[Cite as State v. Allison, 2018-Ohio-3143.]
COURT OF APPEALS
MUSKINGUM COUNTY, OHIO
FIFTH APPELLATE DISTRICT
STATE OF OHIO JUDGES:
Hon. John W. Wise, P. J.
Plaintiff-Appellee Hon. Patricia A. Delaney, J.
Hon. Earle E. Wise, Jr., J.
-vs-
Case No. CT2017-0084
LINWOOD E. ALLISON, JR.
Defendant-Appellant OPINION
CHARACTER OF PROCEEDING: Criminal Appeal from the Court of Common
Pleas, Case No. CR2015-0255
JUDGMENT: Affirmed
DATE OF JUDGMENT ENTRY: August 6, 2018
APPEARANCES:
For Plaintiff-Appellee For Defendant-Appellant
D. MICHAEL HADDOX ERIC J. ALLEN
PROSECUTING ATTORNEY 4605 Morse Road
GERALD V. ANDERSON II Suite 201
ASSISTANT PROSECUTOR Gahanna, Ohio 43230
27 North Fifth Street, P. O. Box 189
Zanesville, Ohio 43702-0189
Muskingum County, Case No. CT2017-0084 2
Wise, John, P. J.
{¶1} Defendant-appellant Linwood E. Allison, Jr. appeals his sentence on one
count of theft entered in the Muskingum County Court of Common Pleas following a trial
to the court.
{¶2} Plaintiff-appellee is the State of Ohio.
STATEMENT OF THE FACTS AND CASE
{¶3} The relevant facts and procedural history are as follows:
{¶4} On August 1, 2015, Brandon D. Ogden stole two Rolex watches from
Dunkin Diamonds in Zanesville, Ohio. During the theft, Appellant Linwood E. Allison, Jr.

DIRECTIVE 1:
Answer these questions about the court opinion:
(a) What judgment did the court reach?
(b) What is the date of the judgment entry?
(c) What did Brandon D. Ogden steal on August 1, 2015, and from where?
DIRECTIVE 2: Update the records starting at the line containing "This screenshot has height=814, width=1456." and ending at the line containing "point(395,244)", replacing "Screen dimensions" with "Screen size". Give only those lines, with nothing else changed.

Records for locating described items
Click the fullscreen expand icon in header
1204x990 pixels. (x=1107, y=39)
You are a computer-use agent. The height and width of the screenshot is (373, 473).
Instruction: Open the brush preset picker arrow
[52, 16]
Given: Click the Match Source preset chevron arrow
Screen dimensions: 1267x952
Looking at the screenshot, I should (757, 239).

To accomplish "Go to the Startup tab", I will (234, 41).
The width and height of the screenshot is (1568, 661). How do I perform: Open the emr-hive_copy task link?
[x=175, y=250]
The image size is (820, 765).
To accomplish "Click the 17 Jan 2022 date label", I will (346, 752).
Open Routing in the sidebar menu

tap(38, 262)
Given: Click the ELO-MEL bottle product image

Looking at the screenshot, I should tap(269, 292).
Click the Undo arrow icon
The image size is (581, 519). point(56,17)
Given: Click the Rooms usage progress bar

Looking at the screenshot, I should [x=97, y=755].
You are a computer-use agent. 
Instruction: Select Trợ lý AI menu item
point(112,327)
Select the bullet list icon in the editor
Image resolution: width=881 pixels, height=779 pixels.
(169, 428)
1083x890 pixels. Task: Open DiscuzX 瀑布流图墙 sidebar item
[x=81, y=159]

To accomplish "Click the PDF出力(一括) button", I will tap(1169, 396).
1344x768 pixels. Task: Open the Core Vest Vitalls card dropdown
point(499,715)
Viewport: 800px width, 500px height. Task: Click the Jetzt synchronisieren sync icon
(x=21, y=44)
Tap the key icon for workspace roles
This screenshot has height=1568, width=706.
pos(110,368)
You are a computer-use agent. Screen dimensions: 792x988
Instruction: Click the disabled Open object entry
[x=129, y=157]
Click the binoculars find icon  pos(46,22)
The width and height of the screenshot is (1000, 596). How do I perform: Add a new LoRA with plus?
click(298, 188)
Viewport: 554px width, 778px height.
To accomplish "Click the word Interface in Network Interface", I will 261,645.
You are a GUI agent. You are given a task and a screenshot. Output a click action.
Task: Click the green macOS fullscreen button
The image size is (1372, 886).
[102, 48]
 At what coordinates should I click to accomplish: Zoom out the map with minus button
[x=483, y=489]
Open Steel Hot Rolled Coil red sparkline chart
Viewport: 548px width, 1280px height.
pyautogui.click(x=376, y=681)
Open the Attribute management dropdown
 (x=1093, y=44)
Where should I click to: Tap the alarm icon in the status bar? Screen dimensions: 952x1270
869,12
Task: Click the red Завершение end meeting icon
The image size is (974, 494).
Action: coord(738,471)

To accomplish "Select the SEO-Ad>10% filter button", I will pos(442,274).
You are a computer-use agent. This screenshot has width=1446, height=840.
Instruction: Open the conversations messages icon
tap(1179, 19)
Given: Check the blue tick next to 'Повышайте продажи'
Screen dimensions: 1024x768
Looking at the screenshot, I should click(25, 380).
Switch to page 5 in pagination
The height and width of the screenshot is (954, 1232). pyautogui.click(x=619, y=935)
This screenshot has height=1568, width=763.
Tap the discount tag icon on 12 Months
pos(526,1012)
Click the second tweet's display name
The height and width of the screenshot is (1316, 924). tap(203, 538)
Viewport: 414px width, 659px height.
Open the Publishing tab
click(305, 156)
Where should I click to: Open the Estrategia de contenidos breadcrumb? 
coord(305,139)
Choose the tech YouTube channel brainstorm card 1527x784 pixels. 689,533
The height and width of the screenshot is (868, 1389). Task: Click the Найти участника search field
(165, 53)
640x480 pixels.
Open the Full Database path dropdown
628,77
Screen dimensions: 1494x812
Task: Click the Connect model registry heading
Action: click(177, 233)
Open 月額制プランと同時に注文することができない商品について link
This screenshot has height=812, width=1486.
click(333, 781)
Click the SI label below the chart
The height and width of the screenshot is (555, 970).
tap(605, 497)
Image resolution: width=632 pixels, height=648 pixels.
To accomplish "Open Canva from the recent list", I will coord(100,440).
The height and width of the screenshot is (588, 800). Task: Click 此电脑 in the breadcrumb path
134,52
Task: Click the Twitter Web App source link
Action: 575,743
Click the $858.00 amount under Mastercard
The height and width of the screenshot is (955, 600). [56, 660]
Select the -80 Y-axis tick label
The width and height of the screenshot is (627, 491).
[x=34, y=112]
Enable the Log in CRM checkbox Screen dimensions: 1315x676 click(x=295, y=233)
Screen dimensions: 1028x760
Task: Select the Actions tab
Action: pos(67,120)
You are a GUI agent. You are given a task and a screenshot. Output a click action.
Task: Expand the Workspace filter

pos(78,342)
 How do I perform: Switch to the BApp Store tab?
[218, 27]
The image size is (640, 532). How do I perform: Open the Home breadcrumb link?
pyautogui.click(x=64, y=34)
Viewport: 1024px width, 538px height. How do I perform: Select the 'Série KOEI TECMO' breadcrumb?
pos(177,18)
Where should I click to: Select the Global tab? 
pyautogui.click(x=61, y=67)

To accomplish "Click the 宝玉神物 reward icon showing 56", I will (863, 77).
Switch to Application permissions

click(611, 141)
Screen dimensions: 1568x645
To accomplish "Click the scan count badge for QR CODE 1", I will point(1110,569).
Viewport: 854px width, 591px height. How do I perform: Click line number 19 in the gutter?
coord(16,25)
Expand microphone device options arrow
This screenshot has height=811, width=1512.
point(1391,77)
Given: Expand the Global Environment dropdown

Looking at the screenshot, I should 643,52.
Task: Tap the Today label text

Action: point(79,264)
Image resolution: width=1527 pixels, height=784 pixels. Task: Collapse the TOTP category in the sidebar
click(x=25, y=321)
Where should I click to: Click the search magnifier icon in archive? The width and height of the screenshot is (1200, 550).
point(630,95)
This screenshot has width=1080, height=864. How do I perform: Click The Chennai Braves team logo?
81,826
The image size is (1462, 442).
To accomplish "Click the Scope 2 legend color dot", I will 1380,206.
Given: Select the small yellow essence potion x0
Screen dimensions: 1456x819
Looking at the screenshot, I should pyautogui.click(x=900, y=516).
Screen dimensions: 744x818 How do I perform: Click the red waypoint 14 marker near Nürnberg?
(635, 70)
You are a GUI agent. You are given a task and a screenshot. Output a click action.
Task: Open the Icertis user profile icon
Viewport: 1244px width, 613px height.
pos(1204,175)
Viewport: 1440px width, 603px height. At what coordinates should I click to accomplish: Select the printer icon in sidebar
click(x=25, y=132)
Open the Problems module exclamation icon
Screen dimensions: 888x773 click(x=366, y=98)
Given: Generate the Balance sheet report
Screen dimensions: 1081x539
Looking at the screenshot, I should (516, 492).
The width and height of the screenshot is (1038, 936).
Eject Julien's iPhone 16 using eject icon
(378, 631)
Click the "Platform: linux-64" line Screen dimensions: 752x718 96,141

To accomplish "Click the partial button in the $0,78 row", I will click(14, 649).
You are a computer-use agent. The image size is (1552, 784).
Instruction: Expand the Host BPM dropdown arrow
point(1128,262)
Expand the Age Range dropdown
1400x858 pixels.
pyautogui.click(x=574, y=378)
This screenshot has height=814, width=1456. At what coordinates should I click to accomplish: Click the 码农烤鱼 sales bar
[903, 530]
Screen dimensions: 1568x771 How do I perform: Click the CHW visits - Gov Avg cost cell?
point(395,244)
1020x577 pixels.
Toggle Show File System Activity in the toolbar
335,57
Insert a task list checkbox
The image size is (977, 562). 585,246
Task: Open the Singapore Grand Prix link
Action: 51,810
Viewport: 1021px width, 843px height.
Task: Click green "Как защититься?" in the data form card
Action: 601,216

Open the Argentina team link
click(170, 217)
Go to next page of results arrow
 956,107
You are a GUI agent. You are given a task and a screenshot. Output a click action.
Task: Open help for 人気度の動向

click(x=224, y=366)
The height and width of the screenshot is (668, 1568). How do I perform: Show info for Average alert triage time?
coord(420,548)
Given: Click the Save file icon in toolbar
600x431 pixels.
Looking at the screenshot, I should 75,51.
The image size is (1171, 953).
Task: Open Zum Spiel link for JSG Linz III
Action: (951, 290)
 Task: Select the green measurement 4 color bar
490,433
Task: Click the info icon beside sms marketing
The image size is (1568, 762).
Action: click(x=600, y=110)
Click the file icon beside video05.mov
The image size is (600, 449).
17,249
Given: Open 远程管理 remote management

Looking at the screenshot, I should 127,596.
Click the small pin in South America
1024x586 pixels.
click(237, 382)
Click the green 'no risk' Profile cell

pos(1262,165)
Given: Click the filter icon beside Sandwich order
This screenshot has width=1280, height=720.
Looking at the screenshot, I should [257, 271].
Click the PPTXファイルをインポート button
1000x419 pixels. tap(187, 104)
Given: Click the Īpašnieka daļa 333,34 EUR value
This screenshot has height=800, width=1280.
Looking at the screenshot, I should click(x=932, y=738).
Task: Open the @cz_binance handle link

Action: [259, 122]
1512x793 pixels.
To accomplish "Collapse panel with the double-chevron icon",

TASK RESPONSE 1:
(a) Affirmed.
(b) August 6, 2018.
(c) Two Rolex watches, from Dunkin Diamonds in Zanesville, Ohio.

TASK RESPONSE 2:
This screenshot has height=814, width=1456. At what coordinates should I click to accomplish: Click the 码农烤鱼 sales bar
[903, 530]
Screen size: 1568x771 How do I perform: Click the CHW visits - Gov Avg cost cell?
point(395,244)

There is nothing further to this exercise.